課題の目標:
才木投手の白星を伝える文章から、アラビア数字を含む語句を出てくる順にすべて書き出してください。

本文抜粋:
----
阪神先発の才木浩人投手(23)が5回無失点で、19年5月1日広島戦(甲子園)以来1159日ぶりの白星を挙げた。

トミー・ジョン手術、育成契約での苦しいリハビリを乗り越えての1勝。試合後は涙のヒーローインタビューとなった。「本当に3年間リハビリで、手術もあって、とてもしんどかったんですけど…」と話し始めると、涙が止まらなかった。17秒後、「本当にずっと支えてくれていた人たちのおかげで、今、またここに戻ってくることができた。本当に感謝の気持ちしかないです」と、球団関係者だけでなく、リハビリ期間を支えてくれたトレーナーや理学療法士らにも感謝した。
----
データ抜粋:

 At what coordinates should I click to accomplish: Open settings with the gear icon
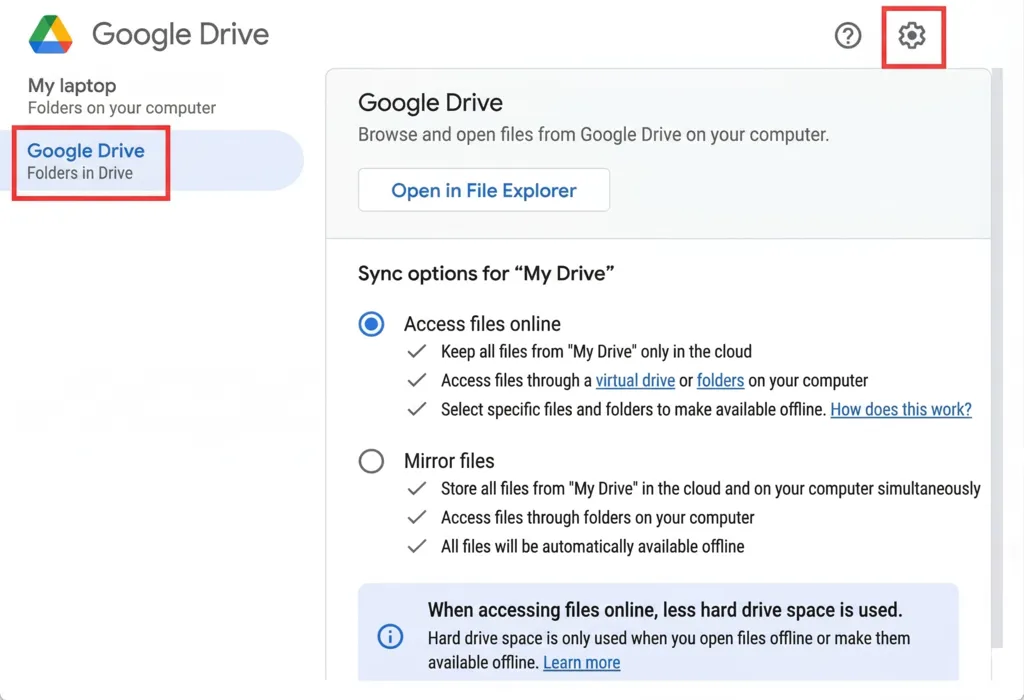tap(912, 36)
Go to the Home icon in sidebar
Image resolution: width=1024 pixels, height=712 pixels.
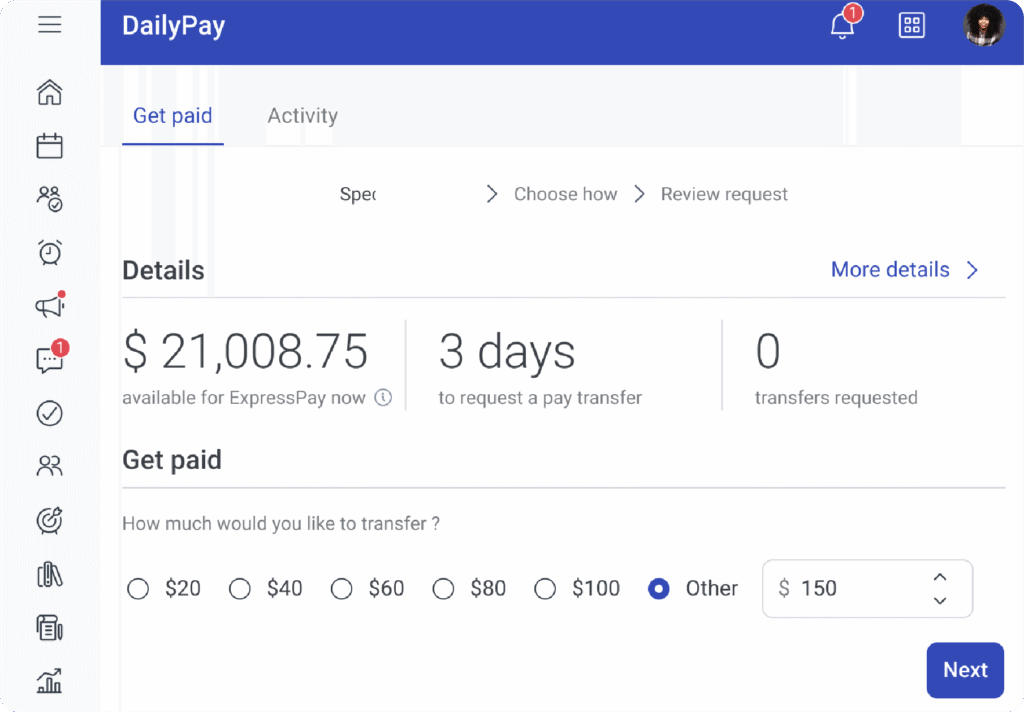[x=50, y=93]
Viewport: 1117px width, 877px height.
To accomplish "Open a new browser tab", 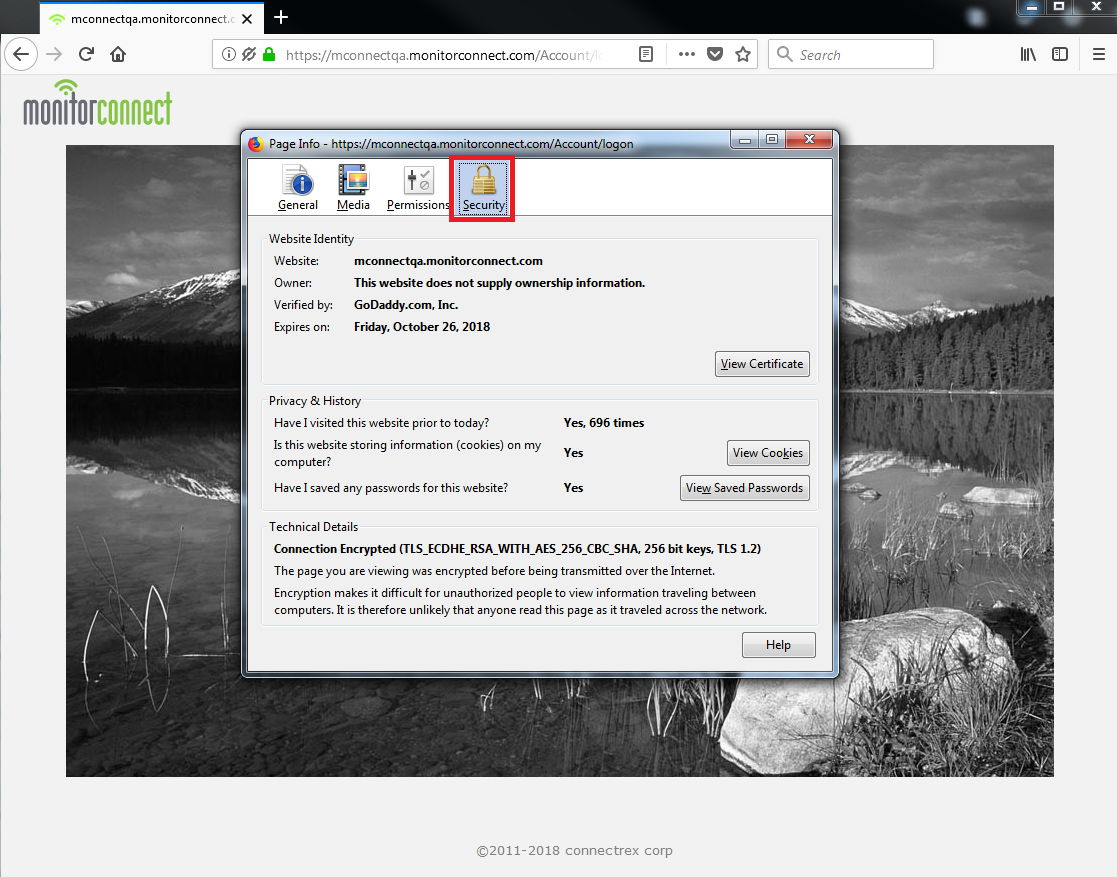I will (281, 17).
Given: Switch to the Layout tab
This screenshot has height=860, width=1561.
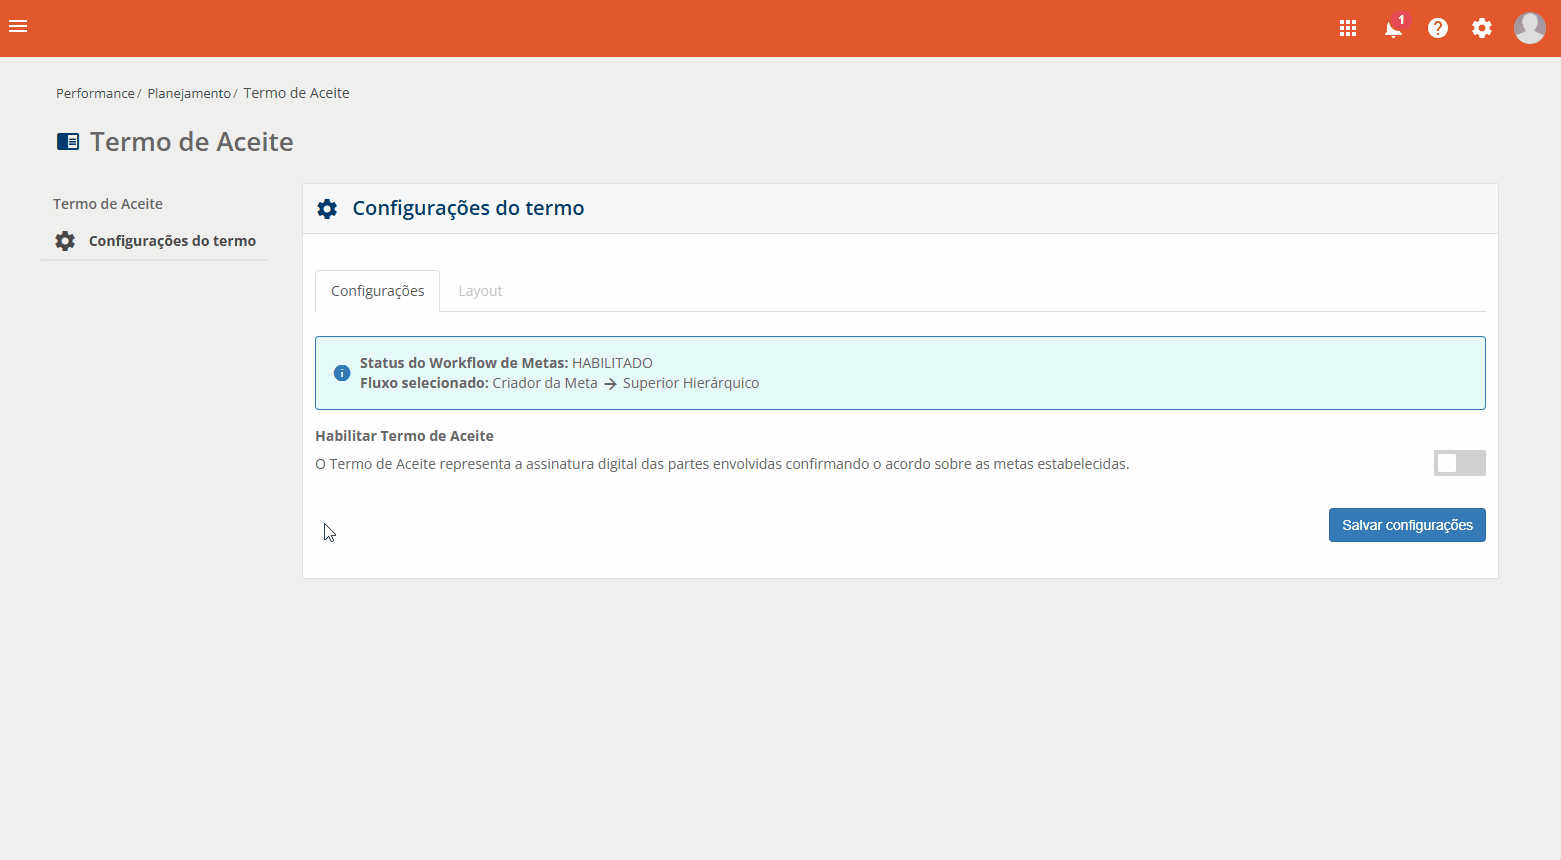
----
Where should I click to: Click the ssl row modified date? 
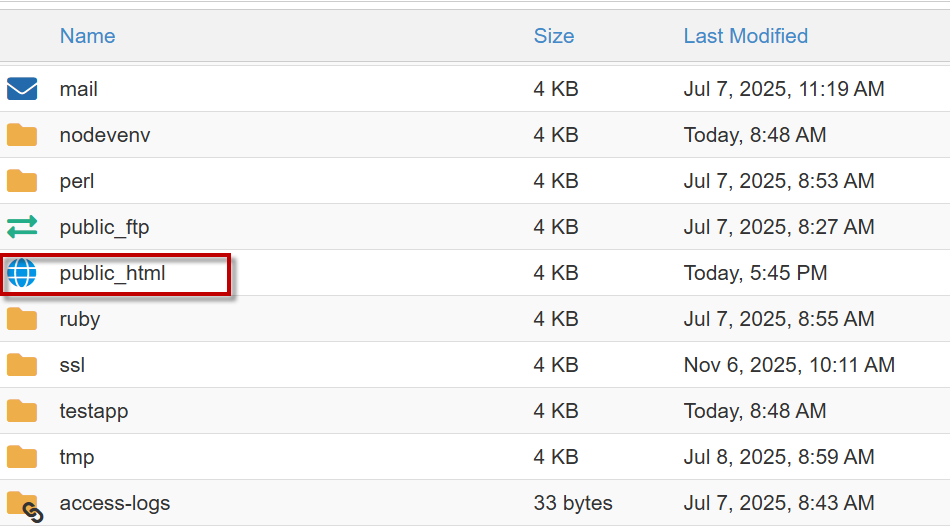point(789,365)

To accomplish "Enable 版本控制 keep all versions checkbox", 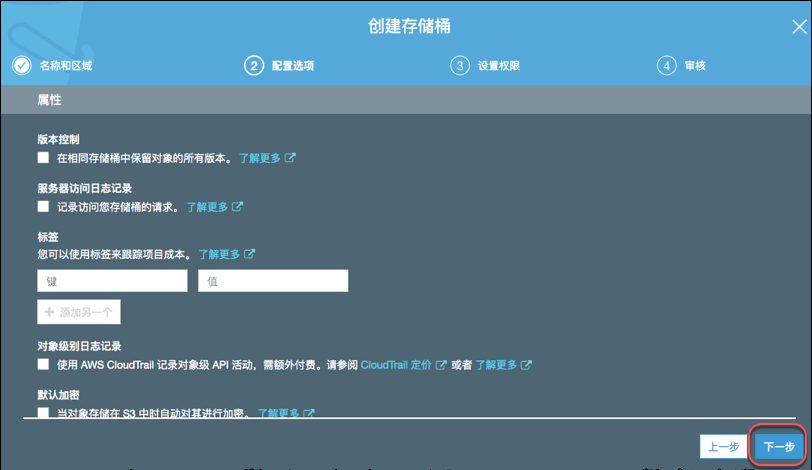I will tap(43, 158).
----
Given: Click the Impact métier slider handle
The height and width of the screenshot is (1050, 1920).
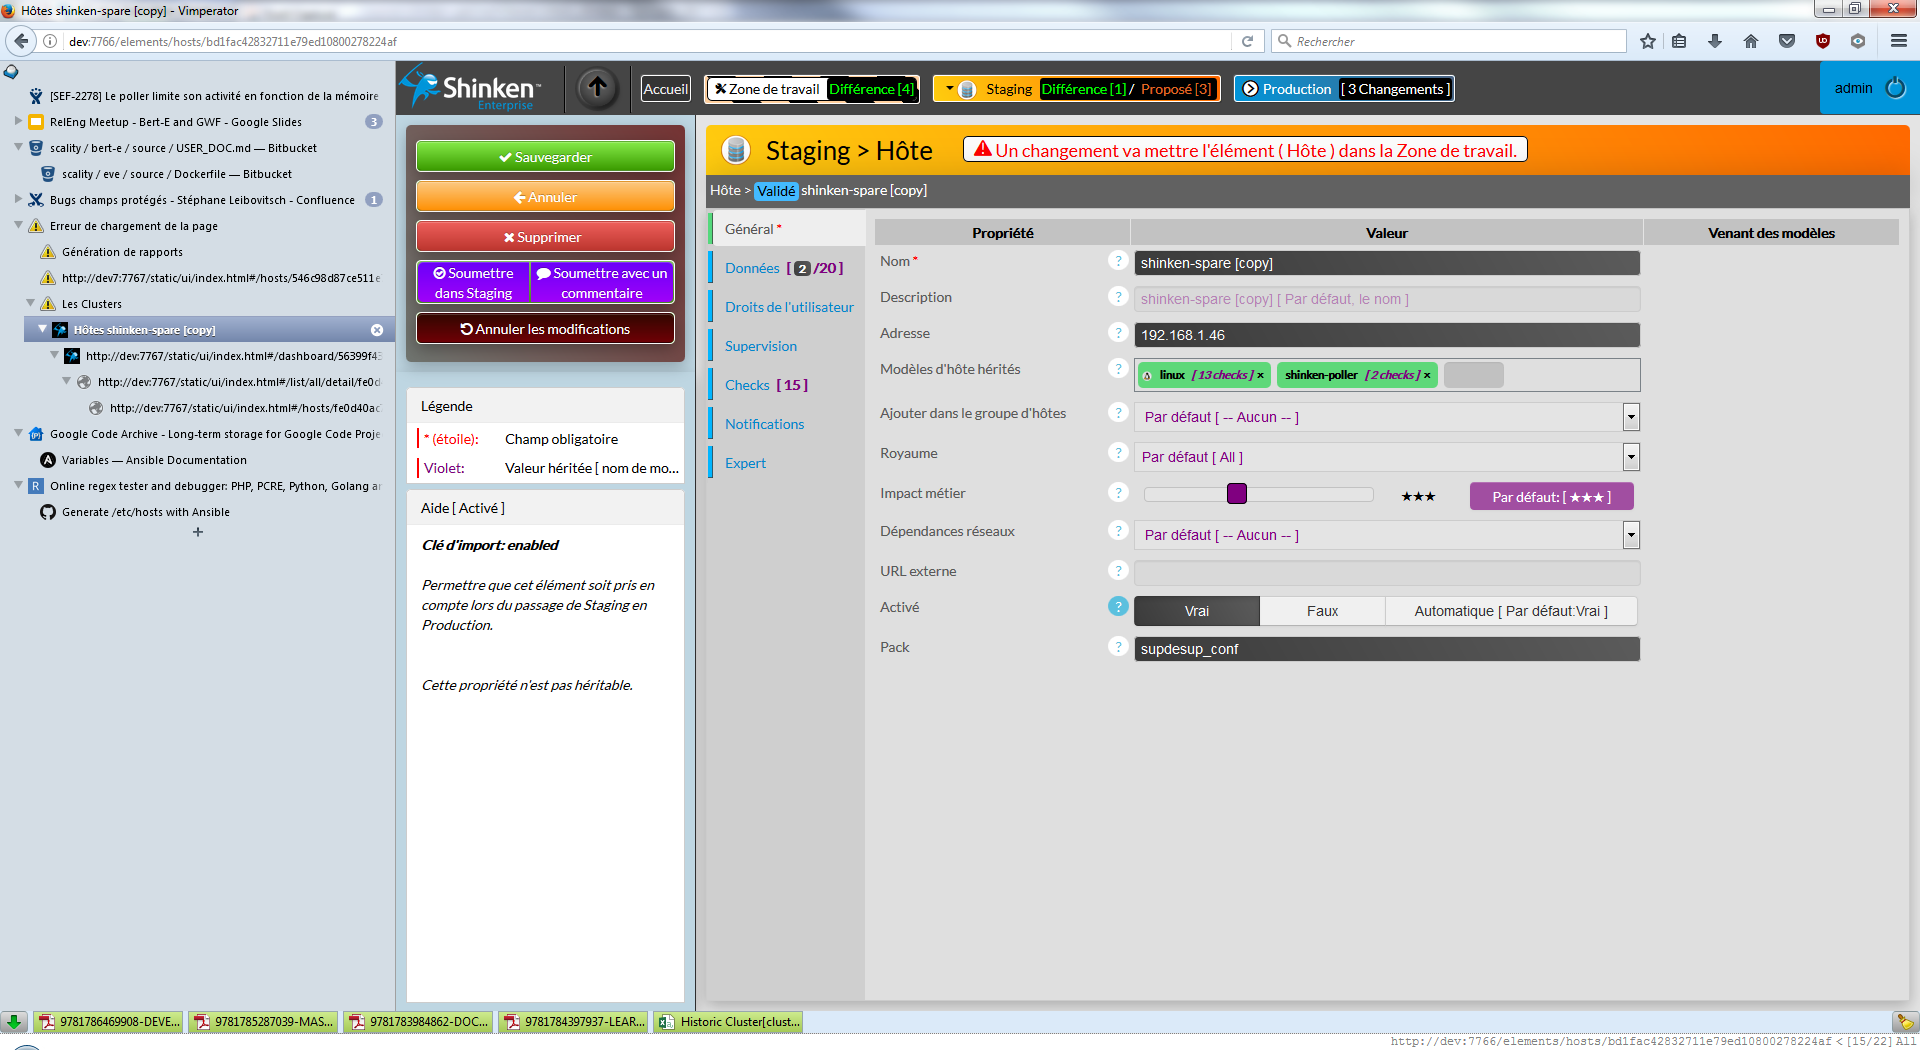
----
課題の解答:
23
5回
19年5月1日
1159日
1勝
3年間
17秒後